• _Data for analysis_
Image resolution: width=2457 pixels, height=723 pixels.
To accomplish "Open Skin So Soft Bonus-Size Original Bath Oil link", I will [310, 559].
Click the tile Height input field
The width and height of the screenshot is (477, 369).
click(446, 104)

• _What is required_
Give back every line above, unchanged.

• _Response_
Image resolution: width=2457 pixels, height=723 pixels.
To accomplish "Open Skin So Soft Bonus-Size Original Bath Oil link", I will [310, 559].
Click the tile Height input field
The width and height of the screenshot is (477, 369).
click(446, 104)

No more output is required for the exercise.